- **Aim**
Copy the following lines word for word.

- **Given data**
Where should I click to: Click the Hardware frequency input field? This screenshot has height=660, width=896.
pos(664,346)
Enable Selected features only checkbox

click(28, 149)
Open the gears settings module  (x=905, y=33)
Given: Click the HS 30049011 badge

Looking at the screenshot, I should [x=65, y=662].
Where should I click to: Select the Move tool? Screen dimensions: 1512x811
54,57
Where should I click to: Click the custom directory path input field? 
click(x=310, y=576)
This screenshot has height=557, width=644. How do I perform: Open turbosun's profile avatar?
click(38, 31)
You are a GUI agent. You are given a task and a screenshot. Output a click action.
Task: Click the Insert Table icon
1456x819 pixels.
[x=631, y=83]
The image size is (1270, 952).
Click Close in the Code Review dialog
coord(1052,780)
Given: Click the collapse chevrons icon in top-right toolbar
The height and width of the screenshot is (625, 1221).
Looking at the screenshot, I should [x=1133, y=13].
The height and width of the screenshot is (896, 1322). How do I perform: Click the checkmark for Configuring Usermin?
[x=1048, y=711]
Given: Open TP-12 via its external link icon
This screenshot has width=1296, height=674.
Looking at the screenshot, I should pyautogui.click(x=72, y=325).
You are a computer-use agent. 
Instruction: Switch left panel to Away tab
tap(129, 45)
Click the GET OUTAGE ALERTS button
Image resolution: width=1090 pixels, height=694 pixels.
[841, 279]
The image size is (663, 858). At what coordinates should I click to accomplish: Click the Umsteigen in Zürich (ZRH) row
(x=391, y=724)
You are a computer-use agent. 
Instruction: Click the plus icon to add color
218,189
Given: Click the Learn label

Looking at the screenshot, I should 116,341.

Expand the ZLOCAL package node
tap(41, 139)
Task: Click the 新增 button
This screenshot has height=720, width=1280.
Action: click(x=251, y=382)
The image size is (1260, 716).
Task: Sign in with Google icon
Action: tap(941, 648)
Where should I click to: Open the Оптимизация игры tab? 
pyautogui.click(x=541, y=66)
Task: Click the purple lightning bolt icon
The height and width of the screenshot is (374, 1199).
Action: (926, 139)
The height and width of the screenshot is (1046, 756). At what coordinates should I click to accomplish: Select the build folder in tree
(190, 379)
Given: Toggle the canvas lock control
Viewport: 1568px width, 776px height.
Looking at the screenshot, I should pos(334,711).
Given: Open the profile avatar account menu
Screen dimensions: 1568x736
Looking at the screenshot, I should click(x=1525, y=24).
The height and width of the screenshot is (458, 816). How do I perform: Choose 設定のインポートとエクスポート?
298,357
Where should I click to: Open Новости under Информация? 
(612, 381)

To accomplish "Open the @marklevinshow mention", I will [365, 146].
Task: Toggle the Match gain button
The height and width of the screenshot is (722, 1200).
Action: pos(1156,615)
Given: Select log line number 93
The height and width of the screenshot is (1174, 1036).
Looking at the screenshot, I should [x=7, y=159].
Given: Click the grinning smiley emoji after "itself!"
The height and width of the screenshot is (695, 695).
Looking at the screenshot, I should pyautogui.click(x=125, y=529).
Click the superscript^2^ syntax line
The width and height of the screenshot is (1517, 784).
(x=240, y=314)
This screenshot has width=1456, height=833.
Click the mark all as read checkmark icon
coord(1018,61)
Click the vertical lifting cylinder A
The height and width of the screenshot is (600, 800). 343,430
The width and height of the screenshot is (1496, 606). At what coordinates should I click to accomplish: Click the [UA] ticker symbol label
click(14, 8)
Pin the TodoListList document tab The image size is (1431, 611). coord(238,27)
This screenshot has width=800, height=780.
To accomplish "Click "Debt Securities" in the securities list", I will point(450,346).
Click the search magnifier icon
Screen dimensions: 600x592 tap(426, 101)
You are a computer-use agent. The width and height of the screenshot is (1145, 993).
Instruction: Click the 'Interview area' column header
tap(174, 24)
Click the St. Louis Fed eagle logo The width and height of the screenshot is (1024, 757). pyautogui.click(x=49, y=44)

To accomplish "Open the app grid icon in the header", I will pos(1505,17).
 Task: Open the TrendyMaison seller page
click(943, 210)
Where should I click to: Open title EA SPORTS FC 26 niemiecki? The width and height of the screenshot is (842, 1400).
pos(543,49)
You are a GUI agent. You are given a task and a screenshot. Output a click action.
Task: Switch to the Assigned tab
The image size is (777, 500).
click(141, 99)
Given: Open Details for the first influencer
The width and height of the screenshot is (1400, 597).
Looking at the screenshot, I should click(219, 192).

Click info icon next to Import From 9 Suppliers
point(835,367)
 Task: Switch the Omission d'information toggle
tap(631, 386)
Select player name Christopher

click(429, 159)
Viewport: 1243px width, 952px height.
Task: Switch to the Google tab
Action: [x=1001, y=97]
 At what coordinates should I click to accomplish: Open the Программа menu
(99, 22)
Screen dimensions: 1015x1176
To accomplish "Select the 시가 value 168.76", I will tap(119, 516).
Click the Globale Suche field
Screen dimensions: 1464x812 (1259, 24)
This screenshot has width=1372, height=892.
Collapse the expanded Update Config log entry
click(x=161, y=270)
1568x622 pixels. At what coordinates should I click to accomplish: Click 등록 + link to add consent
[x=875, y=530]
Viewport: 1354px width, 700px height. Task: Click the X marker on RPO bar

- **Result**
Where should I click to: Click the Hardware frequency input field? This screenshot has height=660, width=896.
pos(664,346)
Enable Selected features only checkbox

click(28, 149)
Open the gears settings module  (x=905, y=33)
Given: Click the HS 30049011 badge

Looking at the screenshot, I should [x=65, y=662].
Where should I click to: Select the Move tool? Screen dimensions: 1512x811
54,57
Where should I click to: Click the custom directory path input field? 
click(x=310, y=576)
This screenshot has height=557, width=644. How do I perform: Open turbosun's profile avatar?
click(38, 31)
You are a GUI agent. You are given a task and a screenshot. Output a click action.
Task: Click the Insert Table icon
1456x819 pixels.
[x=631, y=83]
The image size is (1270, 952).
Click Close in the Code Review dialog
coord(1052,780)
Given: Click the collapse chevrons icon in top-right toolbar
The height and width of the screenshot is (625, 1221).
Looking at the screenshot, I should [x=1133, y=13].
The height and width of the screenshot is (896, 1322). How do I perform: Click the checkmark for Configuring Usermin?
[x=1048, y=711]
Given: Open TP-12 via its external link icon
This screenshot has width=1296, height=674.
Looking at the screenshot, I should pyautogui.click(x=72, y=325).
You are a computer-use agent. 
Instruction: Switch left panel to Away tab
tap(129, 45)
Click the GET OUTAGE ALERTS button
Image resolution: width=1090 pixels, height=694 pixels.
[841, 279]
The image size is (663, 858). At what coordinates should I click to accomplish: Click the Umsteigen in Zürich (ZRH) row
(x=391, y=724)
You are a computer-use agent. 
Instruction: Click the plus icon to add color
218,189
Given: Click the Learn label

Looking at the screenshot, I should 116,341.

Expand the ZLOCAL package node
tap(41, 139)
Task: Click the 新增 button
This screenshot has height=720, width=1280.
Action: click(x=251, y=382)
The image size is (1260, 716).
Task: Sign in with Google icon
Action: tap(941, 648)
Where should I click to: Open the Оптимизация игры tab? 
pyautogui.click(x=541, y=66)
Task: Click the purple lightning bolt icon
The height and width of the screenshot is (374, 1199).
Action: (926, 139)
The height and width of the screenshot is (1046, 756). At what coordinates should I click to accomplish: Select the build folder in tree
(190, 379)
Given: Toggle the canvas lock control
Viewport: 1568px width, 776px height.
Looking at the screenshot, I should pos(334,711).
Given: Open the profile avatar account menu
Screen dimensions: 1568x736
Looking at the screenshot, I should click(x=1525, y=24).
The height and width of the screenshot is (458, 816). How do I perform: Choose 設定のインポートとエクスポート?
298,357
Where should I click to: Open Новости under Информация? 
(612, 381)

To accomplish "Open the @marklevinshow mention", I will [365, 146].
Task: Toggle the Match gain button
The height and width of the screenshot is (722, 1200).
Action: pos(1156,615)
Given: Select log line number 93
The height and width of the screenshot is (1174, 1036).
Looking at the screenshot, I should [x=7, y=159].
Given: Click the grinning smiley emoji after "itself!"
The height and width of the screenshot is (695, 695).
Looking at the screenshot, I should pyautogui.click(x=125, y=529).
Click the superscript^2^ syntax line
The width and height of the screenshot is (1517, 784).
(x=240, y=314)
This screenshot has width=1456, height=833.
Click the mark all as read checkmark icon
coord(1018,61)
Click the vertical lifting cylinder A
The height and width of the screenshot is (600, 800). 343,430
The width and height of the screenshot is (1496, 606). At what coordinates should I click to accomplish: Click the [UA] ticker symbol label
click(14, 8)
Pin the TodoListList document tab The image size is (1431, 611). coord(238,27)
This screenshot has width=800, height=780.
To accomplish "Click "Debt Securities" in the securities list", I will point(450,346).
Click the search magnifier icon
Screen dimensions: 600x592 tap(426, 101)
You are a computer-use agent. The width and height of the screenshot is (1145, 993).
Instruction: Click the 'Interview area' column header
tap(174, 24)
Click the St. Louis Fed eagle logo The width and height of the screenshot is (1024, 757). pyautogui.click(x=49, y=44)

To accomplish "Open the app grid icon in the header", I will pos(1505,17).
 Task: Open the TrendyMaison seller page
click(943, 210)
Where should I click to: Open title EA SPORTS FC 26 niemiecki? The width and height of the screenshot is (842, 1400).
pos(543,49)
You are a GUI agent. You are given a task and a screenshot. Output a click action.
Task: Switch to the Assigned tab
The image size is (777, 500).
click(141, 99)
Given: Open Details for the first influencer
The width and height of the screenshot is (1400, 597).
Looking at the screenshot, I should click(219, 192).

Click info icon next to Import From 9 Suppliers
point(835,367)
 Task: Switch the Omission d'information toggle
tap(631, 386)
Select player name Christopher

click(429, 159)
Viewport: 1243px width, 952px height.
Task: Switch to the Google tab
Action: [x=1001, y=97]
 At what coordinates should I click to accomplish: Open the Программа menu
(99, 22)
Screen dimensions: 1015x1176
To accomplish "Select the 시가 value 168.76", I will tap(119, 516).
Click the Globale Suche field
Screen dimensions: 1464x812 (1259, 24)
This screenshot has width=1372, height=892.
Collapse the expanded Update Config log entry
click(x=161, y=270)
1568x622 pixels. At what coordinates should I click to accomplish: Click 등록 + link to add consent
[x=875, y=530]
Viewport: 1354px width, 700px height. Task: Click the X marker on RPO bar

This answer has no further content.